Home » Beyond Blowout Quarters: Nvidia’s New Reality Faces Wednesday Earnings Test

Beyond Blowout Quarters: Nvidia’s New Reality Faces Wednesday Earnings Test

by admin477351

The days of Nvidia consistently shattering Wall Street expectations may be transitioning to a new phase as the company prepares to report quarterly results on Wednesday amid significant headwinds from U.S.-China trade tensions. After averaging quarterly revenue beats of 4.9% in its last fiscal year and an impressive 12.5% in the year before, investor expectations have become more measured following export restrictions that CEO Jensen Huang says have forced Nvidia to abandon $15 billion in potential Chinese sales.

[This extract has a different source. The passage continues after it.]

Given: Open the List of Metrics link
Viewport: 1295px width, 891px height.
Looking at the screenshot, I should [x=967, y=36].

“I don’t think investors expectations are very high as we go into it,” observed Ivana Delevska, chief investment officer of Spear Invest, which holds Nvidia shares in an actively managed exchange-traded fund. The cautiousness comes as Nvidia anticipates a $5.5 billion charge related to restrictions on its H20 chip—the only AI processor it was previously allowed to sell in China, a market that represented 13% of its revenue last year. Despite these challenges, analysts still project first-quarter revenue will surge 66.2% to $43.28 billion.

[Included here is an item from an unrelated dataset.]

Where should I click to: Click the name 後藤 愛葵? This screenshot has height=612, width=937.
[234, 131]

The earnings report will provide crucial insights into Nvidia’s ability to navigate a transformed geopolitical landscape. While the company has secured new opportunities, including agreements to sell hundreds of thousands of AI chips to Saudi Arabia as part of President Trump’s trade deals with Gulf countries, analysts caution that revenue contributions from these regions will likely be relatively small in the near term. Meanwhile, Huang has publicly criticized U.S. semiconductor restrictions on China as “a failure,” arguing they have only accelerated development of homegrown chips by Chinese competitors like Huawei.